** PASSAGE FOR REVIEW **
######

Passing

November 12th, 2021

MOVIE: PASSING

STARRING: TESSA THOMPSON, RUTH NEGGA, ANDRE HOLLAND, BILL CAMP, ALEXANDER SKARSGARD

DIRECTED BY: REBECCA HALL

AMovieGuy.com’s RATING: 3 ½ STARS (Out of 4)

The way that director Rebecca Hall places the colors of black & white on the screen is not just a simple process of color grading or a matter of point and shoot. It’s a masterclass in using this style of cinematography to tell more than just a story, but a way we look at people differently, and how we learn from each character in a different light. The use of color is often a topic of cinema, where movies such as La La Land allow the color to pop, or The Artist transports the audiences to a silent era long gone, but Passing allows the lights, the color, and the shadows be an entire character to the story it tells. Rebecca Hall turns out a fascinating, nearly flawless first time behind a camera, with two enigmatic, straight-up excellent performances by Tessa Thompson and Ruth Negga. Passing is a debut feature that certainly made the grade, dealing with a story of identity and privilege.

We open with a foggy screen, a light shining through, with the colors of black and white, fading into a view of a street, the camera moving up to the face of Irene (Tessa Thompson), she’s out shopping, on a hot summer day in 1920’s Harlem. She steps out of the heat to cool down and across the room sees a couple, a woman that looks white, with her white husband (Alexander Skarsgard), but that woman turns out to be an old neighborhood friend- Clare (Ruth Negga). They catch one another’s eye and because Irene doesn’t recognize her, it’s a surprise to see Clare living a lavish life, and passing as a white woman, especially in a time when black people were segregated from everything. But the relationship picks up again, with Clare visiting New York, and injecting herself into the life of Irene, forcing both to confront their own visions of who they are.

######

** EXERCISE A **
State how many lines in the rows contain the string "screenshot", matching case exactly. Give only the number.

** Data excerpts **
######

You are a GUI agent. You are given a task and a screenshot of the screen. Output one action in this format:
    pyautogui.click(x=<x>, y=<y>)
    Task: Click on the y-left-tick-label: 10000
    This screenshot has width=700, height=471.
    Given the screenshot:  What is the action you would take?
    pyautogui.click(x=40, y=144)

######

** EXERCISE B **
Copy the stretch of the review from "We open with" through "who they are.", substituting "spring" for every "summer".

** WRITTEN SOLUTION A **
3

** WRITTEN SOLUTION B **
We open with a foggy screen, a light shining through, with the colors of black and white, fading into a view of a street, the camera moving up to the face of Irene (Tessa Thompson), she’s out shopping, on a hot spring day in 1920’s Harlem. She steps out of the heat to cool down and across the room sees a couple, a woman that looks white, with her white husband (Alexander Skarsgard), but that woman turns out to be an old neighborhood friend- Clare (Ruth Negga). They catch one another’s eye and because Irene doesn’t recognize her, it’s a surprise to see Clare living a lavish life, and passing as a white woman, especially in a time when black people were segregated from everything. But the relationship picks up again, with Clare visiting New York, and injecting herself into the life of Irene, forcing both to confront their own visions of who they are.